There is increased interest in natural products and derivate due their potential cancer preventive as well as therapeutic properties. Breast cancer is one of the most common cancers in women. Jaboticaba peel (Myrciaria jaboticaba) is a concentrate source of bioactives with related to several health benefits. The aim was investigate the anticancer activity of different extracts of Jaboticaba peel in human breast cancer cell lines. MCF7 and MDA-MB-231 lines were treated with Polar (JP) or Non-Polar (JN) extract of Jaboticaba peel. Honokiol was used to treat the control group (HC), this is a natural phenolic compound isolated from seed cones from Magnolia grandiflora. Parameters of cell viability, growth, migration and apoptosis were assessed. Both extracts inhibited the colony formation of the most invasive cell cancer line (MDA-MB-231), and JN was effective also in MCF7. According to soft-agar assay, JN reduced anchorage-independent growth of both line cells, and JP acted in MCF7. Cell-viability assay was performed by estimating the reduction of MTT. JN extract reduced the cell viability after 24 h incubation with results similar to HC. JN and JP were able to reduce the cell migration according to scratch-assay of MCF7, JN has also decreased the migration of MDA-MB-231. Matrigel invasion assay was used as model system of metastasis, JN has highlighted, it showed lower invasion than MDA-MB-231. In order to show the possible mechanisms involved, apoptotic and reticulum stress pathways were analyzed by Western-Blotting and PCR. JN increased the cPARP, BAX, phosphorylated-ERK level.

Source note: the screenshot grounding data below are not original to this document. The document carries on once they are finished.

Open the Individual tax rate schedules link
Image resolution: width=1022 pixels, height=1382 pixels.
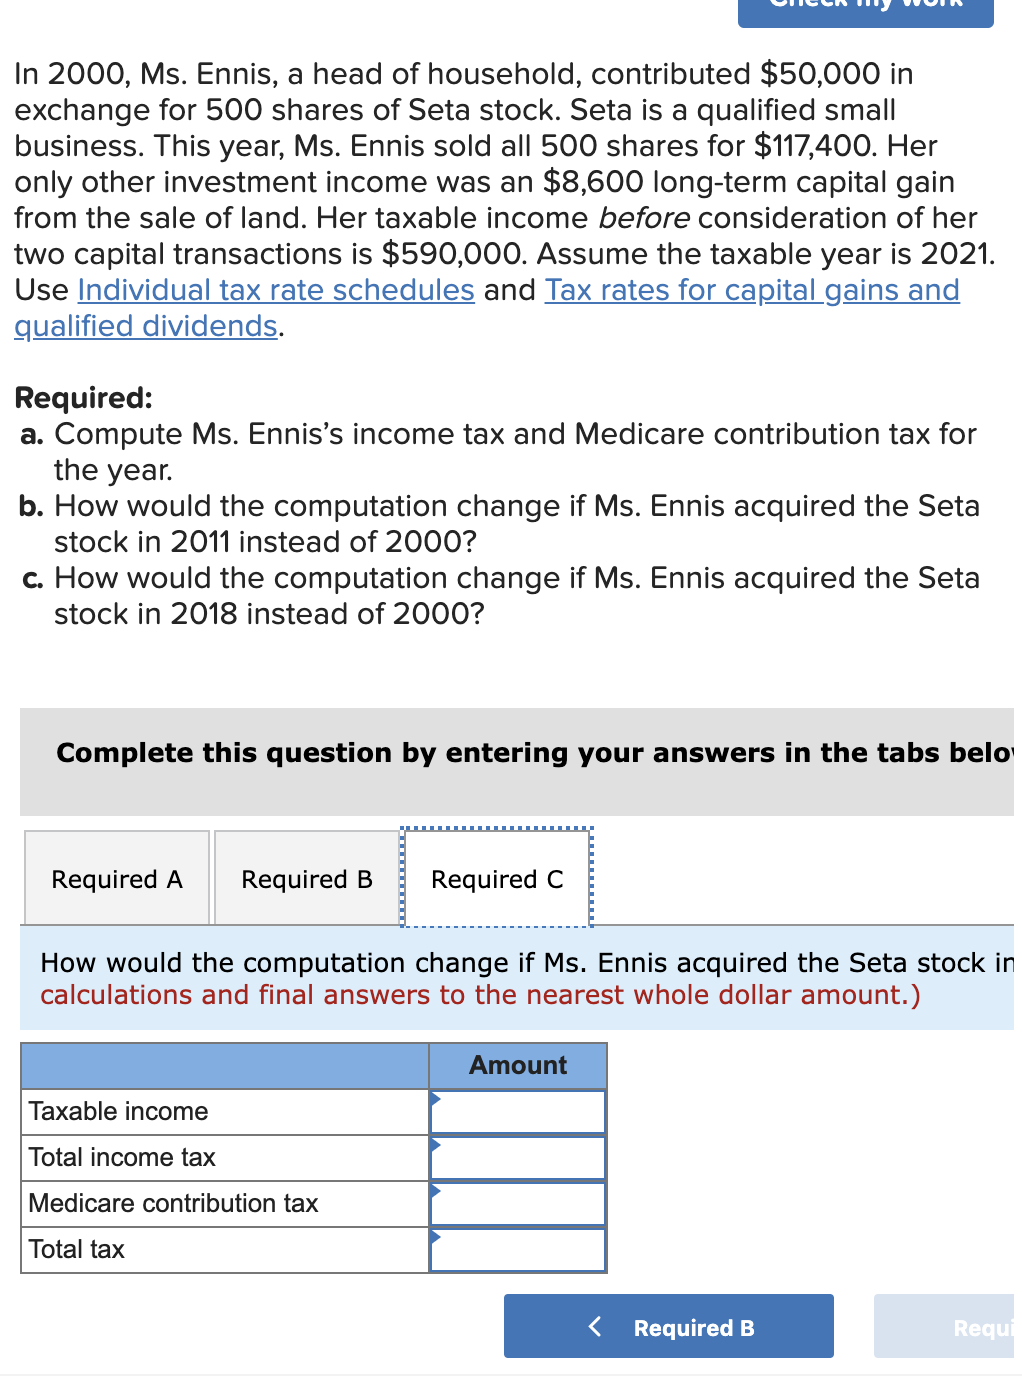pos(276,290)
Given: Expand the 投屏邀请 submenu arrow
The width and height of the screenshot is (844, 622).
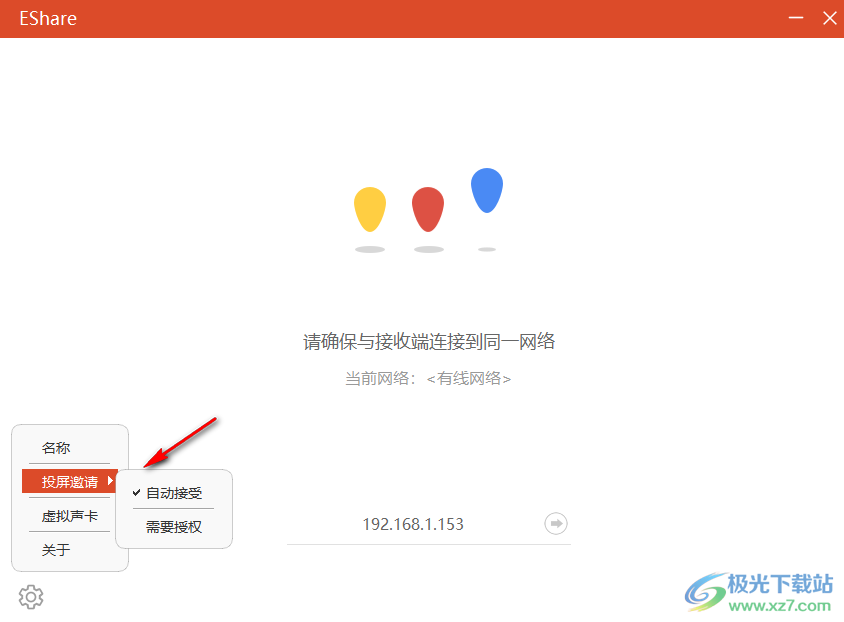Looking at the screenshot, I should click(112, 480).
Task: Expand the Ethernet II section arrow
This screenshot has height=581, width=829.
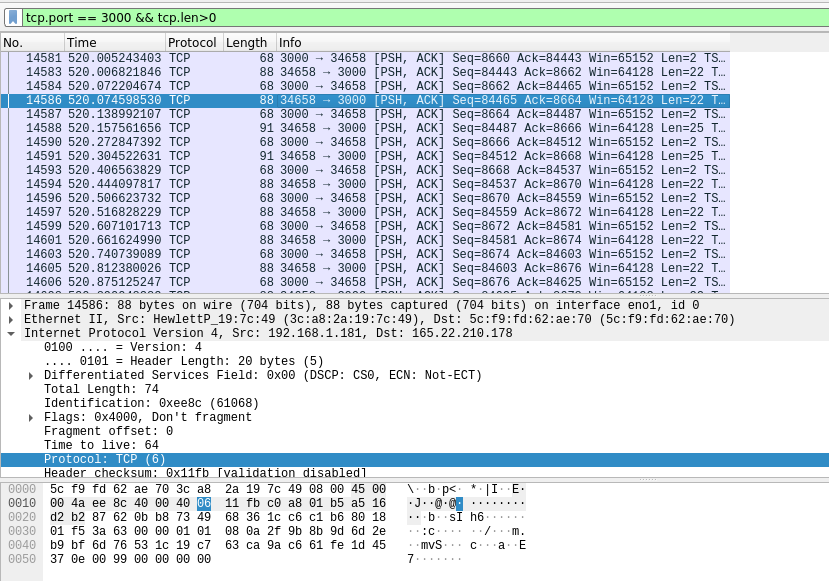Action: pyautogui.click(x=10, y=320)

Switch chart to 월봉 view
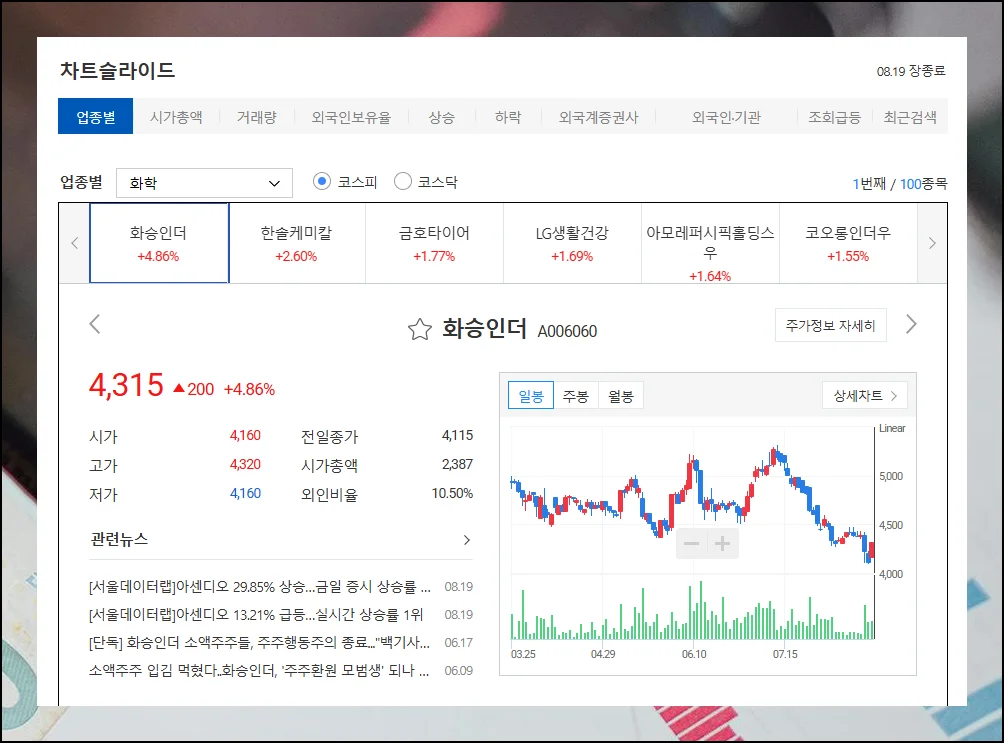620,396
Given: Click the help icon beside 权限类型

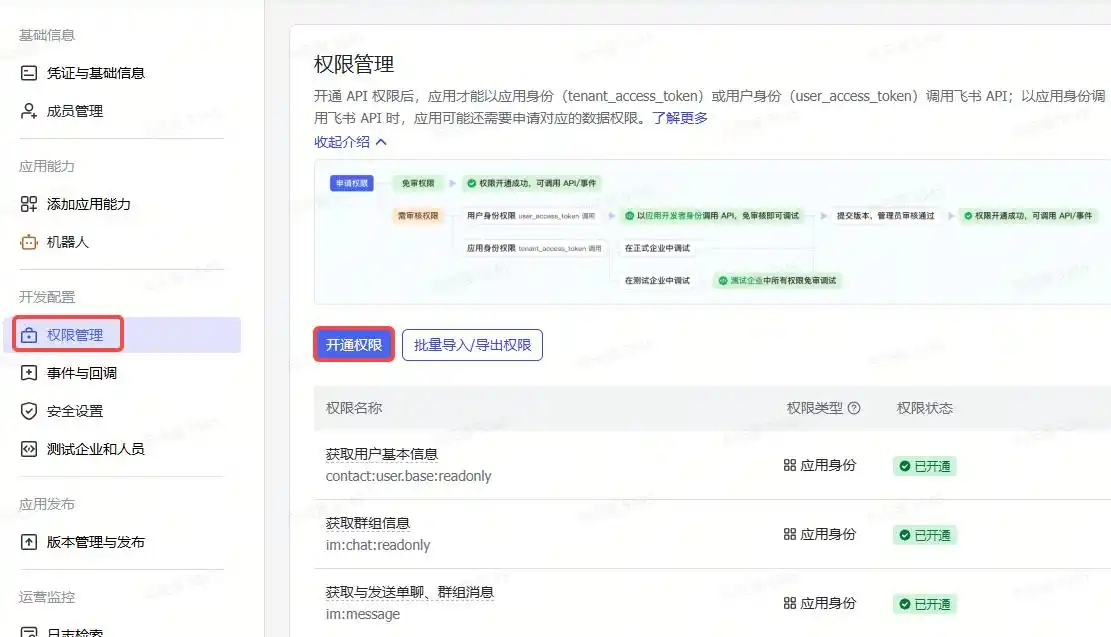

This extract has also increased the CHOP protein expression, showing the apoptosis induction. Both extracts, JN and JP, have enlarged the reticulum stress, evidenced by higher level of IRE-1α and BIP proteins. Therefore, jaboticaba peels, mainly non-polar compounds, have antitumor effects in breast cancer cell lines by inhibition of growth, viability and invasion.